The freak cold snap felt around the world caused mayhem in Texas this week. The Federal Emergency Management Agency (FEMA) announced on Saturday that Biden had heeded governor Greg Abbott's plea for federal aid.
According to FEMA, the president can declare an emergency in any US state, territory or American Indian tribal area if the governor requests it within 30 days of the disaster striking, as Abbott did earlier this week.
For a "major disaster" declaration, the president must determine a "natural event" has caused such damage that it is "beyond the combined capabilities of state and local governments to respond." The state authorities must have already executed their own emergency plan before they ask the president for help.

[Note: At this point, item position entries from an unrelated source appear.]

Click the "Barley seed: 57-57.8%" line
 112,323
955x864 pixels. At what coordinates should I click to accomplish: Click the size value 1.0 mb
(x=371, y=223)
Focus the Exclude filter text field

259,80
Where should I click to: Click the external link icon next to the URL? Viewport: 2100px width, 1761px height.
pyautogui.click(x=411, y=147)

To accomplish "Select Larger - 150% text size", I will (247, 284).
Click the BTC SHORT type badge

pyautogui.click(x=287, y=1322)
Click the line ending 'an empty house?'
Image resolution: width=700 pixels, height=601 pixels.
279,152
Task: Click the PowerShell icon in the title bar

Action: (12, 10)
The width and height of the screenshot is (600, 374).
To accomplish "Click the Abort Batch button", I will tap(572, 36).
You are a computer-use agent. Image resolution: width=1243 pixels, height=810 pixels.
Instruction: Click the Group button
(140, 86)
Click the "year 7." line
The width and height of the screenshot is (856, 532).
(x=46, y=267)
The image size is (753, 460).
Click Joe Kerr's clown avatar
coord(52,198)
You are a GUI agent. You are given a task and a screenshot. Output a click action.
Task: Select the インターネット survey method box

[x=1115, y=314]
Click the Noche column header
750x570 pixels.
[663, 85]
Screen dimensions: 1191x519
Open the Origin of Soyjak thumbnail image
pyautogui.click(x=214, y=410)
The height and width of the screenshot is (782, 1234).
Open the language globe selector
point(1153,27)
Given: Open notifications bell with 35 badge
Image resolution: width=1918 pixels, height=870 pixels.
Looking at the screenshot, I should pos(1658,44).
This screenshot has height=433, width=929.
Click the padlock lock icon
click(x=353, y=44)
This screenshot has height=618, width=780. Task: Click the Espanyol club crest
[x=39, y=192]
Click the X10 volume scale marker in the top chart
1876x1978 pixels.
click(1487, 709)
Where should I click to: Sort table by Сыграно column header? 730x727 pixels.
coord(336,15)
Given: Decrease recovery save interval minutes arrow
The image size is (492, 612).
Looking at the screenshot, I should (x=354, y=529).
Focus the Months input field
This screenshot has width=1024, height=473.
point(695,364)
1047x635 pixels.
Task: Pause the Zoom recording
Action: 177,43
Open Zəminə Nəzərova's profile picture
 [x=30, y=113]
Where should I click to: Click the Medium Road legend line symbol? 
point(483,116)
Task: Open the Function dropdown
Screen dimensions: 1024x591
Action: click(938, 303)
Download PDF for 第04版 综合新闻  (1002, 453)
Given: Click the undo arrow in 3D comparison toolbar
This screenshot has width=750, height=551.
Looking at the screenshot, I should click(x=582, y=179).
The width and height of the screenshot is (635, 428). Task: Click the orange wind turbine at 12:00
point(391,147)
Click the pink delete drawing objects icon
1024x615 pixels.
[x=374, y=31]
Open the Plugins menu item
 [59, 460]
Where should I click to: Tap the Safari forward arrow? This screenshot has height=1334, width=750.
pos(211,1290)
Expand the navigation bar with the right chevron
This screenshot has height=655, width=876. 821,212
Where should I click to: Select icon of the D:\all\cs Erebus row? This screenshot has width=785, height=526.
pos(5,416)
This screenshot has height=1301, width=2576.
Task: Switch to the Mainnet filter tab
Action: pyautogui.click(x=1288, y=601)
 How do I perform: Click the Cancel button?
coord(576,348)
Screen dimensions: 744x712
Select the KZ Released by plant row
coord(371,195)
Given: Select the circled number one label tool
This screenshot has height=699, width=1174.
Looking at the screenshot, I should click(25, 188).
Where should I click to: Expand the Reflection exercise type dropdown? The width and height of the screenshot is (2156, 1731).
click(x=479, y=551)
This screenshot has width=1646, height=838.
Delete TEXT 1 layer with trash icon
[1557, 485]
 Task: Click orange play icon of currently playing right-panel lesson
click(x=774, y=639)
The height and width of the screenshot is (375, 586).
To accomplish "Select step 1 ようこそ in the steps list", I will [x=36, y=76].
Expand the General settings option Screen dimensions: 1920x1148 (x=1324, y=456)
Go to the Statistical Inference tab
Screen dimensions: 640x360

Such a declaration opens the federal government coffers for various programmes to repair public infrastructure and help private citizens, both with temporary and permanent work.
But the aid his dependent on the estimated state-wide cost of damage exceeding a per capita threshold set by FEMA.
Help for Households
Survivors forced out of their homes can get money to rent another home temporarily or stay in a hotel. Where not enough accommodation is available, the federal government will provide "temporary transportable housing units" — possibly a euphemism for trailer homes.
Once the disaster is over, households can apply for funds to repair or replace their homes, vehicles and other property if they are not insured. The government will also pay any medical bills and funeral expenses not already covered.
Those who have lost their livelihoods as a result of the emergency also get unemployment benefits and food aid, while counselling and legal services are available to survivors.
FEMA's response to Hurricane Katrina in 2005, which broke the levees around New Orleans and flooded the city, was criticised as too little and too late.
The decision to redevelop large parts of the historical city rather than rebuild it as it was also raised hackles.